Metin Akay thinks that the next big challenge will be reducing costs in the ever more expensive healthcare. “We have a lot of data and equipment at our hands, and the next step is finding out how to make them the most cost-effective, and how to reduce the costs of treatment by using them. This could be a classical case of two birds one stone, if we do it right: by using the data and equipment available we increase the quality of care and reduce its costs.”

Metin Akay and the IEEE EMBS he leads took a leading role in organising the first Pécs Healthcare Engineer Innovation Conference, and the professor thinks the event’s unique nature was created by the diversity of the audience. “Many medical students and doctors took part in the presentations, and I was honoured to have the dean of the Pécs Medical School in the audience of my lecture. This was different from the usual conferences where there are only engineers and IT experts. Moreover, the industry was also present, many companies held presentations. The meeting of technical experts, clinicians and the healthcare industry was quite special. I believe this is the direction we need to keep going, and I will do everything I can do ensure this conference will be followed by others, where the presenters will include clinical and industrial leaders in a higher number.”

Creating tradition with a conference of world-class presenters

Dr. Péter Maróti, professional head of the UP 3D Printing and Visualisation Centre believes that the first International Healthcare Engineer Innovation Conference was a logical continuation of the previous 3D conferences in Pécs, that also brought in renown presenters. “The project of the UP 3D was born as a university initiative, and medical-engineering fields started getting more emphasis in the past few years. Therefore it seemed logical to organise an event focusing on this, and it was naturally important that the healthcare engineering course started in the meantime, and this event was a great opportunity for students – and for us – to meet world-class researchers and developers” – said Péter Maróti.

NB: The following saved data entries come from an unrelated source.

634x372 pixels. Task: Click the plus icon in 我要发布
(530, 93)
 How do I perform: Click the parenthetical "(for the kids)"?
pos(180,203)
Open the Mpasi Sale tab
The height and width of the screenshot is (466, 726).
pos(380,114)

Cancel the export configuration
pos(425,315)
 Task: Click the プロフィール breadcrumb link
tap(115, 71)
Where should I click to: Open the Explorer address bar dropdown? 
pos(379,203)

The diversity highlighted by Metin Akay is not a coincidence. “It was important for us to have both sides of the medical-engineering interdisciplinary field represented, since continuous cooperation is the key to successful work. Moreover, this has a serious tradition in Pécs, since the Clinical Centre has hosted multiple successful medical-engineering cooperations, and there is now a platform ensuring successful cooperation as well” – added dr. Luca Tóth, the main organiser of the event.

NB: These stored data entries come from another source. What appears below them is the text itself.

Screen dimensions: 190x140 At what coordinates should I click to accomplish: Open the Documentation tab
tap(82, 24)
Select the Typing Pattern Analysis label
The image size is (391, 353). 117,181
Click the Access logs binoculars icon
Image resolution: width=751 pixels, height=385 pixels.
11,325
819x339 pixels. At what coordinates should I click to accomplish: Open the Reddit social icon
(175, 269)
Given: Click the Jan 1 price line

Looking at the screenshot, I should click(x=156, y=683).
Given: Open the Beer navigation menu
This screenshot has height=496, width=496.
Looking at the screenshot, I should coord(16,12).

Based on feedback, the conference was definitely a success, and the organisers are already planning the continuation. They believe that increasing visibility and expanding the number of participants is the where they have the most to do. “There were Hungarian partner universities present this year, and we would like to have participants from even more places. We also think including students is very important, we would like to organise programs for them too. We would like to expand the number of companies present, hoping that more spin off enterprises start from our university in the next few years. All in all, the entire conference was a huge experience for us, since there were experts and researchers from Zürich, Houston and other parts of the world who we would not have had the chance to meet and learn from otherwise” – added Luca Tóth.